CVE-2025-13899 identifies a stored Cross-Site Scripting (XSS) vulnerability in the pntrinh TR Timthumb plugin for WordPress, present in all versions up to and including 1.0.4. The vulnerability stems from improper neutralization of input during web page generation, specifically insufficient sanitization and escaping of shortcode attributes. Authenticated users with Contributor-level permissions or higher can exploit this flaw by injecting arbitrary JavaScript code into pages via shortcode attributes. When other users access these pages, the injected scripts execute in their browsers, potentially leading to session hijacking, privilege escalation, or unauthorized actions within the affected WordPress site. The vulnerability does not require user interaction beyond visiting the compromised page, and the attacker must have at least Contributor-level access, which is a relatively low privilege level in WordPress. The CVSS 3.1 base score of 6.4 reflects a medium severity, with network attack vector, low attack complexity, and privileges required. The scope is changed, indicating that the vulnerability can affect resources beyond the initially compromised component.

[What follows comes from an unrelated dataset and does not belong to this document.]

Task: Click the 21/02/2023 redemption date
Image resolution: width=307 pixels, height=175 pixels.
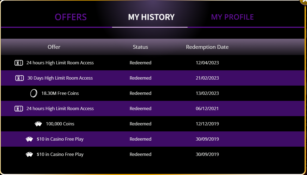Action: pyautogui.click(x=207, y=78)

No patches are currently linked, and no known exploits have been reported in the wild as of the publication date. This vulnerability is categorized under CWE-79, which covers improper neutralization of input leading to XSS attacks.

For European organizations, this vulnerability poses a moderate risk primarily to websites using the pntrinh TR Timthumb plugin on WordPress. Successful exploitation can lead to the injection of malicious scripts that compromise user sessions, steal sensitive information, or perform unauthorized actions on behalf of users. This can damage organizational reputation, lead to data breaches, and potentially facilitate further attacks such as phishing or malware distribution. Since Contributor-level access is sufficient for exploitation, insider threats or compromised accounts with limited privileges could be leveraged. The impact is heightened for organizations relying on WordPress for customer-facing or internal portals, especially those handling personal data under GDPR regulations. The vulnerability does not directly affect availability but compromises confidentiality and integrity, which can have regulatory and operational consequences.

European organizations should immediately audit their WordPress installations to identify the presence of the pntrinh TR Timthumb plugin and verify the version in use. Since no official patch links are provided, administrators should consider the following mitigations: 1) Restrict Contributor-level and higher permissions to trusted users only, minimizing the risk of malicious shortcode injection. 2) Implement Web Application Firewalls (WAFs) with custom rules to detect and block suspicious shortcode attribute patterns or script injections. 3) Employ Content Security Policy (CSP) headers to restrict the execution of unauthorized scripts on affected sites. 4) Regularly monitor logs and user activity for unusual shortcode usage or content changes. 5) Consider disabling or replacing the vulnerable plugin with a secure alternative if immediate patching is not available. 6) Educate content contributors on secure content practices and the risks of injecting untrusted code. 7) Stay updated with vendor advisories for any forthcoming patches or security updates.